Pentraxin-related protein PTX3 also known as TNF-inducible gene 14 protein (TSG-14) is a protein that in humans is encoded by the PTX3 gene.
Gene location Chromosome 3 (human)
Pentraxin 3 (ptx3) is a member of the pentraxin superfamily.
PTX3 is produced and released by several cell types: mononuclear phagocytes, dendritic cells (DCs), fibroblasts and endothelial cells in response to primary inflammatory signals such as toll-like receptor (TLR) engagement, TNFα, IL-1β.
PTX3 binds with high affinity to the complement component C1q, the TNFα induced protein 6 and selected microorganisms, including Aspergillus fumigatus and Pseudomonas aeruginosa.
PTX3 activates the classical pathway of complement activation and facilitates recognition by macrophages and dendritic cells.
PTX3 behaves as an acute phase response protein, as the blood levels of PTX3, low in normal conditions (< 2 ng/mL in humans), increase rapidly, peaking at 6–8 h after induction and dramatically (200–800 ng/mL) during endotoxic shock, sepsis and other inflammatory and infectious conditions, correlating with the severity of the disease.
PTX3 levels in cerebrospinal fluid help distinguishing between bacterial and aseptic meningoencephalitis.

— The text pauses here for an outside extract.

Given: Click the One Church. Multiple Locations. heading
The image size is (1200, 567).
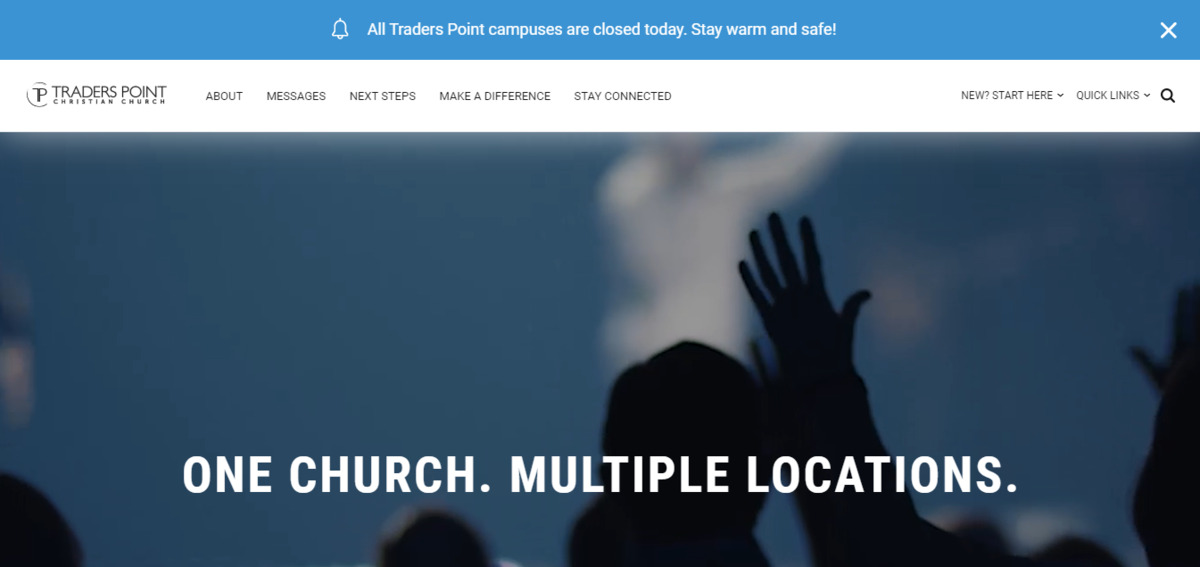Looking at the screenshot, I should (x=600, y=475).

Under these conditions, PTX3 is a rapid marker for primary local activation of innate immunity and inflammation.
Similar to other members of the pentraxin family PTX3 binds apoptotic cells, thereby inhibiting their recognition by dendritic cells.
Binding occurs late in the apoptotic process and enhances cytokine production by DCs.
Preincubation of apoptotic cells with PTX3 enhances C1q binding and C3 deposition on the cell surface, suggesting a role for PTX3 in the complement-mediated clearance of apoptotic cells.
Moreover, in the presence of dying cells, PTX3 restricts the cross presentation of antigens derived from dying cells.
These results suggest that PTX3 has a dual role: protection against pathogens and control of autoimmunity.
PTX3 levels reflect the severity of inflammatory vascular diseases ranging from atherosclerosis to vasculitis.
PTX3 levels increase earlier than C-reactive protein levels in inflammatory processes.
PTX3 is stored in neutrophil granules.
PTX3 serves as an immediate early gene in tissues, with its transcription induced by TLR agonists and inflammatory cytokines.
C-reactive protein production in the liver occurs downstream of the cytokine cascade, which results in a later appearance.
PTX3 and SAP genetic polymorphisms have been associated with susceptibility to fungal and bacterial infections and to lung granuloma formation in sarcoidosis through regulation of complement.